» Task statement
Write out the stretch of lines below that begins at the line with "Viewport: 508px width, 1568px height." and ends at the line with "Rate Ease of use as Excellent", including both, exactly as given and nothing more.

[Information given — start]

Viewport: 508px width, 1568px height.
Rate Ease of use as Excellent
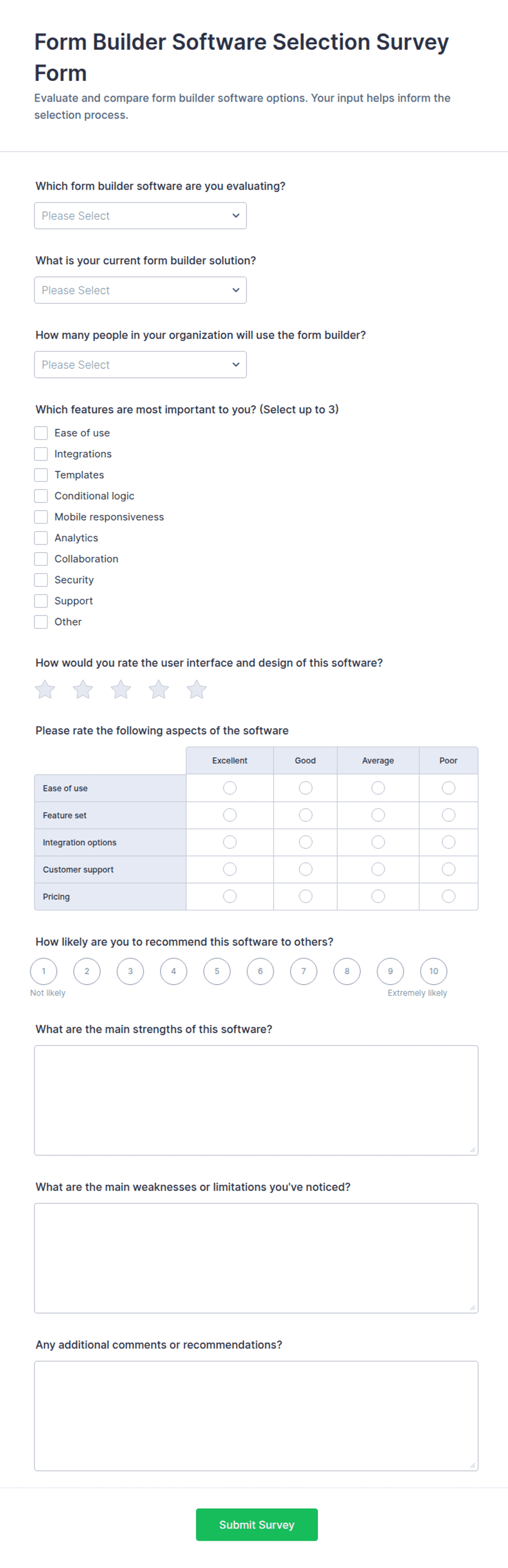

[Information given — finish]
[Information given — start]

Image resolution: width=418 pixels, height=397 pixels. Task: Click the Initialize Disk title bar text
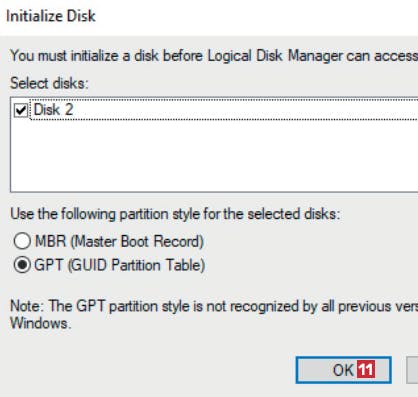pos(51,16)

[Information given — finish]
[Information given — start]

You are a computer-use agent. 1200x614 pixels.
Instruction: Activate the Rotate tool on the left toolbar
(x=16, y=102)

[Information given — finish]

» Task solution
Viewport: 508px width, 1568px height.
Rate Ease of use as Excellent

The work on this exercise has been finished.